I’ve come back to the past. Back to where it all began. Her world. I could never have done it before, but now here I am, lying on my futon in the middle of the night, relaxed and free from fear. The memories that tormented me for so long have lost their power. It’s as if I’ve gone through the drawings of my life with an eraser, stopping here and there to smooth out the emotions.

The slow, melancholy notes of the flute and clarinet alternate with the tender tones of the harp in the Introduction et Allegro by Ravel, one of my favourite pieces. The music starts subdued, allowing the intensity to build gradually. It’s the prelude to a latent wave of energy that rises up and sets everything in motion, turning anything in its path on its head. I allow myself to be carried along on the crest of the wave, feeling its force. My body vibrates with it.

‘John!’

Someone is calling my name. The wave knows my name.

‘Wake up, John!’

It’s not just the wave tossing me about; someone is physically shaking my body. I open my eyes and, in the half-light, I see the silhouette of a woman. Her head is bent close and I realise it’s my host, Mitsuyou.

‘John, we’ve got to get out of the house!’

The vibrations from my dream have crossed over into reality and the whole house is moving. I tug off my headphones, jump up from the bed and quickly pull on a shirt and a pair of trousers. The house creaks and cracks, and I’m grateful for the huge beams holding up the roof. Heading down the stairs to the ground floor, we have to grab on tight to the banister. We wobble and lean against each other as the lamps above our heads sway backwards and forwards, making our shadows flutter eerily over the treads, like drunken ghosts. I follow Mitsuyou’s long, loose hair, which cascades over her shoulders with every step. When we reach the front door, we quickly pull on our shoes before sliding it open.

The house I’m renting a room in stands on a narrow street, now crowded with people seeking safety just like us. I take in their tense, serious faces. Nobody speaks. People are holding each other and waiting to see what will happen next, resigned to their fate: the forces at work here defy prediction.

Mitsuyou stands close beside me, wearing a simple blue yukata. As if reading my thoughts, she apologises for her clothing, which she must have put on in a hurry. It’s also the first time I’ve seen her with loose hair, which falls down past her breasts. I look at her finely drawn features and her eyes, glinting in the light of the lanterns. She meets my gaze and the slightest hint of mockery in her expression tells me she saw, or felt, that I was watching her, though she says nothing more. I, too, keep my counsel.

We stand like that until the tremors start to ebb away and people gradually begin heading back home. They talk quietly, as if afraid to disturb the newfound equilibrium. Mitsuyou and I are the last to move, as if we don’t want to break the connection between us. I’m about to follow her back inside, when I change my mind. I ask whether she would like to join me for a stroll instead, but she shakes her head, flashes me a smile and disappears into the house.

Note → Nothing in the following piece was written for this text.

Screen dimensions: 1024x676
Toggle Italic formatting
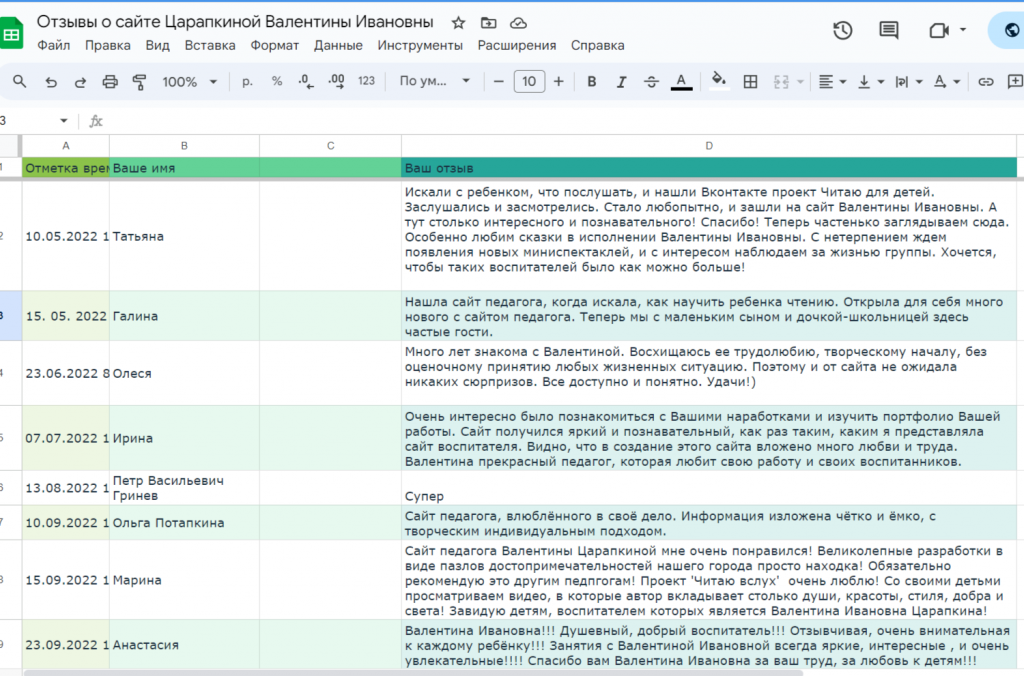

I start walking slowly uphill. Nobody is outside anymore, though the lights are still glowing in almost every window I pass. The street curves round to the left, where it opens out onto a wide road, but I turn right and climb some stone steps that take me higher into the neighbourhood, then continue making my way uphill towards the Kiyomizu-dera Temple. As always in Japan, the empty streets are spotlessly clean. Encircled by a wreath of red leaves, the temple rises above me. Its gate is locked at this late hour and a couple of guards in the nearby security office cast me a bored glance. I nod to them and continue on, heading downhill now.

There is no sign anywhere of the force of nature that just made the houses shake, certainly not for the first time. Sometimes the homes will have come through the violence unscathed, but other times they will have had to be rebuilt, resulting in a new structure and form. Or perhaps the structure remained unchanged and only the form was different. People inevitably try to repair the damage, to make it as if nothing ever happened. And if that isn’t possible, they try to create something new, which always feels strange at first, until the memory of what was there before begins to fade and the new becomes the old, comfortable and familiar.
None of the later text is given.